Some basic performance testing, doing each 10 000 000 times (with a string about 30 characters with a quotation mark somewhere in the middle), gives:

Contains("\"")          1327 ms.
Contains('"')           2949 ms.
Replace("\"", "\"\"")   2528 m.s

The Contains call takes about half the time of the Replace call. I thought that looking for a character would be faster than looking for a string, but surprisingly it isn't.

So, comparing the cases of checking first and always replacing to get the break even, where x is the time of the Contains call and y is how often you need to do the replacement:

x + 2xy = 2x

gives:

y = 0.5

This means that the two methods break even at about 50%. If you need to do the replacement more than half the time, there is no gain in checking for the existance first.

Upvotes: 4

Jon
Jon

Reputation: 437356

As with all performance-related questions, the answer is measure.

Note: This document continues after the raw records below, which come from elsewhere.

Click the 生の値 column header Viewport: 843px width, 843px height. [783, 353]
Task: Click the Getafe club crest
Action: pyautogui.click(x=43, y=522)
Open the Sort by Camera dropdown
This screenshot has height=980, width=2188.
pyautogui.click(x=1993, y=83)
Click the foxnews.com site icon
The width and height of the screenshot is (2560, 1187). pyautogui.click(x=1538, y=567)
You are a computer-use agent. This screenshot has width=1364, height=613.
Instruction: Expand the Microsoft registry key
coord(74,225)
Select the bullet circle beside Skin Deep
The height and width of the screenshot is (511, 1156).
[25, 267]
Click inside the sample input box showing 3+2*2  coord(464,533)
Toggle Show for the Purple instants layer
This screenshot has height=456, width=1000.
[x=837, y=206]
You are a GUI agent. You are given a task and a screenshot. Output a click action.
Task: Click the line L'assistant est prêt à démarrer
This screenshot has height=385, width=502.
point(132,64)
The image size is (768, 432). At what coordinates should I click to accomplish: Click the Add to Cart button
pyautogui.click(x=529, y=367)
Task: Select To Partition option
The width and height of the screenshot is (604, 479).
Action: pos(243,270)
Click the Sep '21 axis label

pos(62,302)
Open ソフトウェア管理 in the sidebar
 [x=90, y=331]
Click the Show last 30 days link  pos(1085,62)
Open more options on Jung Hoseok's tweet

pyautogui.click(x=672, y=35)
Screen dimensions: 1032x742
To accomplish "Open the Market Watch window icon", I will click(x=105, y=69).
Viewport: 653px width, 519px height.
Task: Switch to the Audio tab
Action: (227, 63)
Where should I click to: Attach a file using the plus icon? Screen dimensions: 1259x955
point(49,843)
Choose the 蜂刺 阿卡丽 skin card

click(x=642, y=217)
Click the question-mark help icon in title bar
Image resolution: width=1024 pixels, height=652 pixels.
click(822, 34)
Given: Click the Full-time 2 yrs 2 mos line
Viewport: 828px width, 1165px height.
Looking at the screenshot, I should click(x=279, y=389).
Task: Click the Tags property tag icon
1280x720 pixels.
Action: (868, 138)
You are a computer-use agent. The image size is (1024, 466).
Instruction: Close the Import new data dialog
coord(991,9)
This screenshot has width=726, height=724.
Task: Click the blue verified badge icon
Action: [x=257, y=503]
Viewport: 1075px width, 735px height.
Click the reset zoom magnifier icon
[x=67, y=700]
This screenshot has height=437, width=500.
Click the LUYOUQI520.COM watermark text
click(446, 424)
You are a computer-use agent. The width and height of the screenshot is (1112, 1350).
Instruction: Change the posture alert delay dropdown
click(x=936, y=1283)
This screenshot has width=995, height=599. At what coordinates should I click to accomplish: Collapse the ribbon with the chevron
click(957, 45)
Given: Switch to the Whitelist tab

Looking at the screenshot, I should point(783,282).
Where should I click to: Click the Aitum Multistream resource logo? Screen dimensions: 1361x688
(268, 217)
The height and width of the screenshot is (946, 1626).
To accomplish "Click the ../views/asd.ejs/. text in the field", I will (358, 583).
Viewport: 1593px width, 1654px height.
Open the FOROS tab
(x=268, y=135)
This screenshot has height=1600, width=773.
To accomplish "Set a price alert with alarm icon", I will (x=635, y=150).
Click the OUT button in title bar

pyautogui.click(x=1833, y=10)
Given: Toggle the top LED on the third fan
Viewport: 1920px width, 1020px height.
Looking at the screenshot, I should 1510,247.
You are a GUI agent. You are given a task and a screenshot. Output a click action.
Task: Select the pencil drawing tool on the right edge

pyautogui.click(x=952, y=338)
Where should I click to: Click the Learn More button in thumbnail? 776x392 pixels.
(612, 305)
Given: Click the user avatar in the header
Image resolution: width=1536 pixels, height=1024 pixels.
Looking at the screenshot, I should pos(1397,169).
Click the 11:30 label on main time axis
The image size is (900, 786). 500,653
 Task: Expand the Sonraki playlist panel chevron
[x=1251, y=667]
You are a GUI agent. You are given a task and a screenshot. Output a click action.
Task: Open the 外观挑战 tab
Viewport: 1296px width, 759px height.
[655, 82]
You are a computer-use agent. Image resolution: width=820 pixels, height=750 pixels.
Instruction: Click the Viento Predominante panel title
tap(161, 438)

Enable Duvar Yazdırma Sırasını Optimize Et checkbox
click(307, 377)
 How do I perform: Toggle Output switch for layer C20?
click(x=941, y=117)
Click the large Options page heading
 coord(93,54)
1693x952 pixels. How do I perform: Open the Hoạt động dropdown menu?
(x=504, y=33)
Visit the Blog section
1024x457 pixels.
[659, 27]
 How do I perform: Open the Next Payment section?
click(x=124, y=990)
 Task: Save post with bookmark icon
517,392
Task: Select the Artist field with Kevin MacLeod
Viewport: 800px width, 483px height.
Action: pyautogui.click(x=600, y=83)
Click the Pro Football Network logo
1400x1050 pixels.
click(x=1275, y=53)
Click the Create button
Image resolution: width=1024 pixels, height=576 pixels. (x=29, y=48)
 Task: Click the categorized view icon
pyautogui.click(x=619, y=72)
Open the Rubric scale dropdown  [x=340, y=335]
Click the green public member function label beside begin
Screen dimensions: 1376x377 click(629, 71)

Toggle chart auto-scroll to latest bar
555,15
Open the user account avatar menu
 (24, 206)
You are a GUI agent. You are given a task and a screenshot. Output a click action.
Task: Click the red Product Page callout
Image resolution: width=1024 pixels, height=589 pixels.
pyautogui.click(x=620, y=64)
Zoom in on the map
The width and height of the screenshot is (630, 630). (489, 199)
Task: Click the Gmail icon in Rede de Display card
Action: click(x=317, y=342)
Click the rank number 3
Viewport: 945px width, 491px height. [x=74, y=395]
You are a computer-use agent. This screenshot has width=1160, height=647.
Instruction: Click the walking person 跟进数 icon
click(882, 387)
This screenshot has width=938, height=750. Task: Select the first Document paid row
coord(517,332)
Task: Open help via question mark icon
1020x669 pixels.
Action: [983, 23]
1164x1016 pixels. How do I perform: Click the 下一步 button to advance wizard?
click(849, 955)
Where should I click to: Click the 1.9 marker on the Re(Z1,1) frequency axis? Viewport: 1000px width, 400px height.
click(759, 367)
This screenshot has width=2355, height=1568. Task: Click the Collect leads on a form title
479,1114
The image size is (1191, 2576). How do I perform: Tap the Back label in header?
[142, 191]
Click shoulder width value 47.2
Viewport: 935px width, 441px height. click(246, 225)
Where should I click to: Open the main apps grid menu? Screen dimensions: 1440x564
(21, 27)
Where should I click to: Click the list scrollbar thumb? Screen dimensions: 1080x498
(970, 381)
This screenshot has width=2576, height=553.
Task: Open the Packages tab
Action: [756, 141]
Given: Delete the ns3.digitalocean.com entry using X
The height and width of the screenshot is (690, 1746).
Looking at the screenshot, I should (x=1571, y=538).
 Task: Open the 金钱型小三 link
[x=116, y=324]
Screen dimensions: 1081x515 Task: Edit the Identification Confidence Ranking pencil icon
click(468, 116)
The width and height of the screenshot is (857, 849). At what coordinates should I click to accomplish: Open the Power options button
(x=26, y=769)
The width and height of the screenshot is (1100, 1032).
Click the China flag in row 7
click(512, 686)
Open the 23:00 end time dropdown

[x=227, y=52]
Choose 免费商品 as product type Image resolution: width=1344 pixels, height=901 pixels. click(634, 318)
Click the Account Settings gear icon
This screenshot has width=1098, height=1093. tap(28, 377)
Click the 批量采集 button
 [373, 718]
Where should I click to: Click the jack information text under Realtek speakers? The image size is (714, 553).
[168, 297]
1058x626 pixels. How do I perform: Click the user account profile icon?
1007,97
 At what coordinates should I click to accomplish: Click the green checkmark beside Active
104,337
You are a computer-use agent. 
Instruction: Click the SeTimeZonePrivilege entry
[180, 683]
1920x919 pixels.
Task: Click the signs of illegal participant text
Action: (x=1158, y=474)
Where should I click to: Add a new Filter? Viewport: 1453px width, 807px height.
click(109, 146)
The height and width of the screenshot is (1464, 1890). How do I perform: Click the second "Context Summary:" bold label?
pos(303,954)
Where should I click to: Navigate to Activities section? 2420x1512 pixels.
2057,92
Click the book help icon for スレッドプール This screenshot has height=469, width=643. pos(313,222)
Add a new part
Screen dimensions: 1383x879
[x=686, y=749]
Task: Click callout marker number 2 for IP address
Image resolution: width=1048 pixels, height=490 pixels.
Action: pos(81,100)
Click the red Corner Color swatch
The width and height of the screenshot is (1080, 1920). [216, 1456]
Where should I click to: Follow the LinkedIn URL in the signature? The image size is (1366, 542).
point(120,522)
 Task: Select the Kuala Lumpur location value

It depends on how intelligent Replace is (does it allocate any memory "in advance"? if so, how big a performance hit is that?), on the ratio of strings that need replacements over the total number of strings you process, on the lengths of the strings, which index the first " is located at (Contains is faster if it can return true sooner) etc.

Upvotes: 0

usr
usr

Reputation: 171188

That depends on the ratio of strings needing fixup to all strings. If very little strings must be fixed this is certainly a win. The win will be very small though as Replace surely doesn't allocate a new string if it doesn't find any match. This is a common optimization.

The break-even point cannot be predicted, though. Measure.